** Start of TEXT PASSAGE **
You must download the operator files and custom resource definitions for use during installation onto both of your data centers. Ensure that you complete the instructions for Deploying operators.

Familiarize yourself with the instructions in Installing the API Connect subsystems. You will need to complete these instructions in conjunction with the additional steps in this topic that are specific to installing a two data center disaster recovery deployment.

About this task

Installing API Connect as a two data center disaster recovery deployment is very similar to a single installation, as the deployment in each data center is effectively an instance of the same API Connect deployment. The following endpoints must be the same on both data centers:
Management subsystem endpoints
  • cloudManagerEndpoint
  • apiManagerEndpoint
  • platformAPIEndpoint
  • consumerAPIEndpoint
Portal subsystem endpoints
  • portalAdminEndpoint
  • portalUIEndpoint
For more information about how to set the endpoints, see Installing the Management subsystem cluster on Kubernetes, Installing the Developer Portal subsystem on Kubernetes, or Deploying on OpenShift.

The main difference is that the custom resource (CR) files for both the Management subsystem and the Developer Portal subsystem on each data center must include a multiSiteHA configuration section, and it's this section that determines the two data center DR deployment. It's also this section that's used to control the deployment in the future, for example in failover and recovery situations.

The following codeblocks show examples of completed multiSiteHA sections in the PortalCluster CR files for two data centers, one active and one passive. Both the ManagementCluster and the PortalCluster CR templates have a multiSiteHA section containing the placeholder $MULTI_SITE_HA, and it is this placeholder that must be replaced with the values for your deployment.
** End of TEXT PASSAGE **
■ TO DO:
• A. According to the API Connect passage, what configuration section must the custom resource files for both the Management subsystem and the Developer Portal subsystem include in each data center?
• B. Return the stretch of the records from their first line through the line containing "coord(75,138)", copying those lines exactly.
The records have no connection to the API Connect passage.
** Start of ENTRIES PROVIDED **
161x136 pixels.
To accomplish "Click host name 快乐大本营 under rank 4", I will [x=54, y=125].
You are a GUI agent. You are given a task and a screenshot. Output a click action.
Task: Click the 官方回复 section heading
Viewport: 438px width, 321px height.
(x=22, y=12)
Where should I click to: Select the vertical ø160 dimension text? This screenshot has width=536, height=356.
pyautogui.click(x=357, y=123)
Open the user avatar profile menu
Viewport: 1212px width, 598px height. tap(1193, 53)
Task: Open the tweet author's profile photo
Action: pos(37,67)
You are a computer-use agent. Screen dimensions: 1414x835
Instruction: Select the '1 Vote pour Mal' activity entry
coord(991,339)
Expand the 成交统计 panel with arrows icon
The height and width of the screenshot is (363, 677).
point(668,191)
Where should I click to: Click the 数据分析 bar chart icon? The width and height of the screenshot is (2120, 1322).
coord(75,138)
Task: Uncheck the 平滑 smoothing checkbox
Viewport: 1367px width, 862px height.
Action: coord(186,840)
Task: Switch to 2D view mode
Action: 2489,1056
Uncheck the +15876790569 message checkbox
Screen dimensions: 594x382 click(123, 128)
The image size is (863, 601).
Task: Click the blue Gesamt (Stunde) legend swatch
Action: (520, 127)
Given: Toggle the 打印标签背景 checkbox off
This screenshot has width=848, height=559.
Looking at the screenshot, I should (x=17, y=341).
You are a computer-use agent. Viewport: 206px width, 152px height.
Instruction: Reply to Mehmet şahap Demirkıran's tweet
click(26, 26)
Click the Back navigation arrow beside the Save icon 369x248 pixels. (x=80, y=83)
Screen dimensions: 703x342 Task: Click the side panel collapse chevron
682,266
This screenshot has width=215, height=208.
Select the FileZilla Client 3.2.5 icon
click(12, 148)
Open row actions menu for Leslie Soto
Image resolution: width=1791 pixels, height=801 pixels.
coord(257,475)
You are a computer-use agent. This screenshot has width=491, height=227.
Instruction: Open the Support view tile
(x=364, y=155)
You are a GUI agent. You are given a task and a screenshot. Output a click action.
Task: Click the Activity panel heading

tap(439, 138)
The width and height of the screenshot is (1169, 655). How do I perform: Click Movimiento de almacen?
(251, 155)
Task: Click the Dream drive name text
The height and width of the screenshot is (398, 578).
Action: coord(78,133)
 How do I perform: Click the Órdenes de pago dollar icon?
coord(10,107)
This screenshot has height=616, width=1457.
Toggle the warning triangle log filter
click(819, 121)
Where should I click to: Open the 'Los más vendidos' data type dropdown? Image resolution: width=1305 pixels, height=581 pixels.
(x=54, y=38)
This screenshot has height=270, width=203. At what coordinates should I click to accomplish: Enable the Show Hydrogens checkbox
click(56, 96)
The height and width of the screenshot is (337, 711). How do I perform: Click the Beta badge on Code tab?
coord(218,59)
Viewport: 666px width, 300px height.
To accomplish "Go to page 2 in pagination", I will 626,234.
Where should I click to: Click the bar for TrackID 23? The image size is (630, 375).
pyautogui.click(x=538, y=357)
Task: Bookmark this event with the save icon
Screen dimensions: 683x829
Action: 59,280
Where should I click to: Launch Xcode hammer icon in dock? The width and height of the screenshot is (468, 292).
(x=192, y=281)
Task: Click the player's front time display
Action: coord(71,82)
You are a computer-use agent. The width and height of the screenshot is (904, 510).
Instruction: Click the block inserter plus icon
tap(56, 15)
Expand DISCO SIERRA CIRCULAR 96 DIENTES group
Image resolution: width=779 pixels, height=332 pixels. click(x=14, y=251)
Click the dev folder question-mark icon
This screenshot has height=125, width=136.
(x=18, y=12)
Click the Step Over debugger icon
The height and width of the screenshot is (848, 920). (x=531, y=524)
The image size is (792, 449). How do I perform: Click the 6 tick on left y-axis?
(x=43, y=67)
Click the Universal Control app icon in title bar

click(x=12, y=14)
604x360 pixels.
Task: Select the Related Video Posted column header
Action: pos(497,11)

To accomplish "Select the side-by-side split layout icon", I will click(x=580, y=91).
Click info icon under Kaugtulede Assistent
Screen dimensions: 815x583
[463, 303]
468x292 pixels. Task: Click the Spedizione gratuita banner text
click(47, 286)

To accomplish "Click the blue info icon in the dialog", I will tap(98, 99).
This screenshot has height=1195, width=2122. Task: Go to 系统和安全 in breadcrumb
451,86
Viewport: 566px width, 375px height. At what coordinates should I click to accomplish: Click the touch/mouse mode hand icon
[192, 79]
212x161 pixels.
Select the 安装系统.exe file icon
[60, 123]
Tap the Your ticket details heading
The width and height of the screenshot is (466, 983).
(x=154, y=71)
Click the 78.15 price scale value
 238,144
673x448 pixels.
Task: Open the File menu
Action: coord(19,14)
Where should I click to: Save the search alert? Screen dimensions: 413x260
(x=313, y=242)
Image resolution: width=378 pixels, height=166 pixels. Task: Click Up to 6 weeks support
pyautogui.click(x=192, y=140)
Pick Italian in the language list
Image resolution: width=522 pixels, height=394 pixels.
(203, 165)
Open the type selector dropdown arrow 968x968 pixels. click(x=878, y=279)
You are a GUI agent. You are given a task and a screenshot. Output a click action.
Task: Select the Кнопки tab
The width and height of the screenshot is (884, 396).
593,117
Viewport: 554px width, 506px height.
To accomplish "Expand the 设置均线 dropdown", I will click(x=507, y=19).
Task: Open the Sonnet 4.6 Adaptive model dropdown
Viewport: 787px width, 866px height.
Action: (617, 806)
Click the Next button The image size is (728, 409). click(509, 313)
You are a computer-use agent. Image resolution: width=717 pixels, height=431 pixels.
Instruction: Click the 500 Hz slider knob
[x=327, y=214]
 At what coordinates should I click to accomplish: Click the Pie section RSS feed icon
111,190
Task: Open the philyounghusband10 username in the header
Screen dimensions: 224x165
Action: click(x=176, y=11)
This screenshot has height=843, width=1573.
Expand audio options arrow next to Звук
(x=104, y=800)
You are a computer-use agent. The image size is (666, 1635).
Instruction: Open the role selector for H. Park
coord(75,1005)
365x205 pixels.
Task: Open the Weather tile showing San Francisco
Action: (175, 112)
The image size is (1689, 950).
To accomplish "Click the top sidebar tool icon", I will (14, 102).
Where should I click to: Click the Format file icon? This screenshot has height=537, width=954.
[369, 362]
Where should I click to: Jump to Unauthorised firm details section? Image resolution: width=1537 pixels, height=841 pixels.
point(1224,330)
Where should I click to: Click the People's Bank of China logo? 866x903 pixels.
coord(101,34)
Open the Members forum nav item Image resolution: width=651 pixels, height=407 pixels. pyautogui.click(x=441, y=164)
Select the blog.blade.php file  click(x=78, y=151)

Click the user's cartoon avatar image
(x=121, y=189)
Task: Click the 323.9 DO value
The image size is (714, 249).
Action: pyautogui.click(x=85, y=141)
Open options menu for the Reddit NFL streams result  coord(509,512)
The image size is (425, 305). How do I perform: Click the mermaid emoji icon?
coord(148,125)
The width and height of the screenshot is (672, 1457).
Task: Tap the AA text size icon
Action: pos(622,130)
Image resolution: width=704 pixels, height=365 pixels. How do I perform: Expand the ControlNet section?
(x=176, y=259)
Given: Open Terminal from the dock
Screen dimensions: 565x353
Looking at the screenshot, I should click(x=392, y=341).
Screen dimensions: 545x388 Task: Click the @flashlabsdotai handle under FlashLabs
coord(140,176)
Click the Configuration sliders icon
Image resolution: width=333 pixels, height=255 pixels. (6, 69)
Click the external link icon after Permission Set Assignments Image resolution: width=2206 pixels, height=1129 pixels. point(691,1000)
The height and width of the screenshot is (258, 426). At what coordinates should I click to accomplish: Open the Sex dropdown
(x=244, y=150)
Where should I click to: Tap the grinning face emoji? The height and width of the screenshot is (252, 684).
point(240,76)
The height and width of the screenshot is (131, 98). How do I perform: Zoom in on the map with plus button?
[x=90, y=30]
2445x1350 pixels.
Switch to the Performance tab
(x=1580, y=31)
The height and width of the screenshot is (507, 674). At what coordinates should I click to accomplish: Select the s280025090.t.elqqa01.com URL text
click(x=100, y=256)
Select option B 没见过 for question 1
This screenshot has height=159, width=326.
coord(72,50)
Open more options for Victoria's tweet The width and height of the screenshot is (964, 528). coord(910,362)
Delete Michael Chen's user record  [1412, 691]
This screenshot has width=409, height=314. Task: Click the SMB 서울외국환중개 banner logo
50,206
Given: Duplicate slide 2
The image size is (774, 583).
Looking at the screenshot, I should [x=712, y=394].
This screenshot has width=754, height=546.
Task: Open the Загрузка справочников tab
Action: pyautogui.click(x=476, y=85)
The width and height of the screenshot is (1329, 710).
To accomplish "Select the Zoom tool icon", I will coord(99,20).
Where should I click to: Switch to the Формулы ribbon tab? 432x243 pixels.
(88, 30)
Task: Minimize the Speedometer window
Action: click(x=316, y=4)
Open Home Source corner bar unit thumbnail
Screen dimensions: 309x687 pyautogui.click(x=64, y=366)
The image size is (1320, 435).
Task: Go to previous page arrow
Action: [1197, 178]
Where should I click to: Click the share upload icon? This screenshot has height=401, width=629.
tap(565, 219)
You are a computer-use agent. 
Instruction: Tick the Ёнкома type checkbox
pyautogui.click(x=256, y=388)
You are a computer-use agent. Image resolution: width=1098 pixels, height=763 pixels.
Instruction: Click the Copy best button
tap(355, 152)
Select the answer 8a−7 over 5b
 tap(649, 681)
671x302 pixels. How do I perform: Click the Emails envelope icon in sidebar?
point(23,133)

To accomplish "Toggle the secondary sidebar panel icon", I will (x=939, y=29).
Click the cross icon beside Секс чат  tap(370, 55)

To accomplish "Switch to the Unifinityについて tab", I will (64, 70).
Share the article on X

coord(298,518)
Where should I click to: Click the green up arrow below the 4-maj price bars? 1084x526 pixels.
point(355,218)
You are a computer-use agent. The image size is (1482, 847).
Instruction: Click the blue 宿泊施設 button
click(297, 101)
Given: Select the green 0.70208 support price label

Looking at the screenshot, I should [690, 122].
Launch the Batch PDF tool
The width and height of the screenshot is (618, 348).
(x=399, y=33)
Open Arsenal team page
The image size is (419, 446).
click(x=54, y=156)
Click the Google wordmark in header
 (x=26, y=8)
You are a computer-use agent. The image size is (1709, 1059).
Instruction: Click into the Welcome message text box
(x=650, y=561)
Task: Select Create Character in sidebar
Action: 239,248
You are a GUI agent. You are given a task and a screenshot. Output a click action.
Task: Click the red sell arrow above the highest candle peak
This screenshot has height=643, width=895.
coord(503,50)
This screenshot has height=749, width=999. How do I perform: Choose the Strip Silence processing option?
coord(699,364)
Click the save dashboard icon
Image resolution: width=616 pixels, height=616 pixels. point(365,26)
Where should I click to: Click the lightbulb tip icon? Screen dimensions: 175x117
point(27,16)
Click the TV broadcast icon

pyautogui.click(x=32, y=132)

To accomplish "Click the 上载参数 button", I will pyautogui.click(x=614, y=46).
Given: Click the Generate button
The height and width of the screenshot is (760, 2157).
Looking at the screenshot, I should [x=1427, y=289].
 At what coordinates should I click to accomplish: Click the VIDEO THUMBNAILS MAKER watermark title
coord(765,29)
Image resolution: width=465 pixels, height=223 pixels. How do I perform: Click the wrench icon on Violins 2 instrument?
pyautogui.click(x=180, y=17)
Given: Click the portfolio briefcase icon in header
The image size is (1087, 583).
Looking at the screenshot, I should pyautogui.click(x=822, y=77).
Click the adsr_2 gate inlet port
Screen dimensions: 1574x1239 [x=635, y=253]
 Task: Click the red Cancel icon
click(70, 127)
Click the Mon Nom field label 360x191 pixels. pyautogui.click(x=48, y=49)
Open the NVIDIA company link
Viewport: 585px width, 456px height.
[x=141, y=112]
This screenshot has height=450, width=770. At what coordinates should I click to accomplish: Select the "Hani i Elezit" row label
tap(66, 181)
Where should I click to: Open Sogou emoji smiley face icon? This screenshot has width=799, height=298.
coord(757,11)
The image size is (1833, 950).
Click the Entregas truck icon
** End of ENTRIES PROVIDED **
■ COMPLETE ANSWERS:
• A. A multiSiteHA configuration section.

• B.
161x136 pixels.
To accomplish "Click host name 快乐大本营 under rank 4", I will [x=54, y=125].
You are a GUI agent. You are given a task and a screenshot. Output a click action.
Task: Click the 官方回复 section heading
Viewport: 438px width, 321px height.
(x=22, y=12)
Where should I click to: Select the vertical ø160 dimension text? This screenshot has width=536, height=356.
pyautogui.click(x=357, y=123)
Open the user avatar profile menu
Viewport: 1212px width, 598px height. tap(1193, 53)
Task: Open the tweet author's profile photo
Action: pos(37,67)
You are a computer-use agent. Screen dimensions: 1414x835
Instruction: Select the '1 Vote pour Mal' activity entry
coord(991,339)
Expand the 成交统计 panel with arrows icon
The height and width of the screenshot is (363, 677).
point(668,191)
Where should I click to: Click the 数据分析 bar chart icon? The width and height of the screenshot is (2120, 1322).
coord(75,138)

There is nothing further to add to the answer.